--- START ---
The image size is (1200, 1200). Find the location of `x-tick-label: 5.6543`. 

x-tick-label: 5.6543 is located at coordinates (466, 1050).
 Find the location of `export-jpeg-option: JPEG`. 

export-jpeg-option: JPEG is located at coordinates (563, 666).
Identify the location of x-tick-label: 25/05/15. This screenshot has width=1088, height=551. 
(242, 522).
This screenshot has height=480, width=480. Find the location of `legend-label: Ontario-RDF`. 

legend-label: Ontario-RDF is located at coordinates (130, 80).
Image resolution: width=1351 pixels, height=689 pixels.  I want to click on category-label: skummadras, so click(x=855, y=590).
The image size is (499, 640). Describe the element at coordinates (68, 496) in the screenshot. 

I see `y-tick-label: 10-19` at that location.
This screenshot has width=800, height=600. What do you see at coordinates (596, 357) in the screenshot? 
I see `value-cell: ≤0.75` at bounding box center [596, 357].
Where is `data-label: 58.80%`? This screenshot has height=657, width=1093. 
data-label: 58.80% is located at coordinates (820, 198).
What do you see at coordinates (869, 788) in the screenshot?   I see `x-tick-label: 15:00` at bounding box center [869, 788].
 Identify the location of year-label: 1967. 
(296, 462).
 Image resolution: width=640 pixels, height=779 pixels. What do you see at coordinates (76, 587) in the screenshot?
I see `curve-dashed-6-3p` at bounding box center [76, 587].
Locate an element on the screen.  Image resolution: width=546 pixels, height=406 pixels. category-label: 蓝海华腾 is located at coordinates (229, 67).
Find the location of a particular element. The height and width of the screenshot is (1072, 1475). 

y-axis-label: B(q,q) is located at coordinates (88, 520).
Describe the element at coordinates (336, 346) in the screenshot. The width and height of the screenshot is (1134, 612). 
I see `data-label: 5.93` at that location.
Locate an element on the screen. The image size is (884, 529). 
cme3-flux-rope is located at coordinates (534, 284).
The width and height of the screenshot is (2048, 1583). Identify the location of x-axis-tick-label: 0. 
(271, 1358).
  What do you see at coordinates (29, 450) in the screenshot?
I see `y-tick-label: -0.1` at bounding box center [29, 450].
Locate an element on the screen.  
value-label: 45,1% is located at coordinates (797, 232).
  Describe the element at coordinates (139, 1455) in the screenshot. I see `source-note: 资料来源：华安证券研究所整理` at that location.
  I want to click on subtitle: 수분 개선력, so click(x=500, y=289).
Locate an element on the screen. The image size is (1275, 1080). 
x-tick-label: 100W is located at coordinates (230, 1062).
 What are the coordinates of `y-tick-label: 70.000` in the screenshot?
--- END ---
# DIRECTIONS:
Change "Find the location of" to "Locate" in the rows from the line with "This screenshot has height=480, width=480." up to and including the line with "coordinates (229, 67).", leaving everything else as it is. Give only those lines.

# RESPONSE:
This screenshot has height=480, width=480. Locate `legend-label: Ontario-RDF`. 

legend-label: Ontario-RDF is located at coordinates (130, 80).
Image resolution: width=1351 pixels, height=689 pixels.  I want to click on category-label: skummadras, so click(x=855, y=590).
The image size is (499, 640). Describe the element at coordinates (68, 496) in the screenshot. 

I see `y-tick-label: 10-19` at that location.
This screenshot has width=800, height=600. What do you see at coordinates (596, 357) in the screenshot? 
I see `value-cell: ≤0.75` at bounding box center [596, 357].
Where is `data-label: 58.80%`? This screenshot has height=657, width=1093. 
data-label: 58.80% is located at coordinates (820, 198).
What do you see at coordinates (869, 788) in the screenshot?   I see `x-tick-label: 15:00` at bounding box center [869, 788].
 Identify the location of year-label: 1967. 
(296, 462).
 Image resolution: width=640 pixels, height=779 pixels. What do you see at coordinates (76, 587) in the screenshot?
I see `curve-dashed-6-3p` at bounding box center [76, 587].
Locate an element on the screen.  Image resolution: width=546 pixels, height=406 pixels. category-label: 蓝海华腾 is located at coordinates (229, 67).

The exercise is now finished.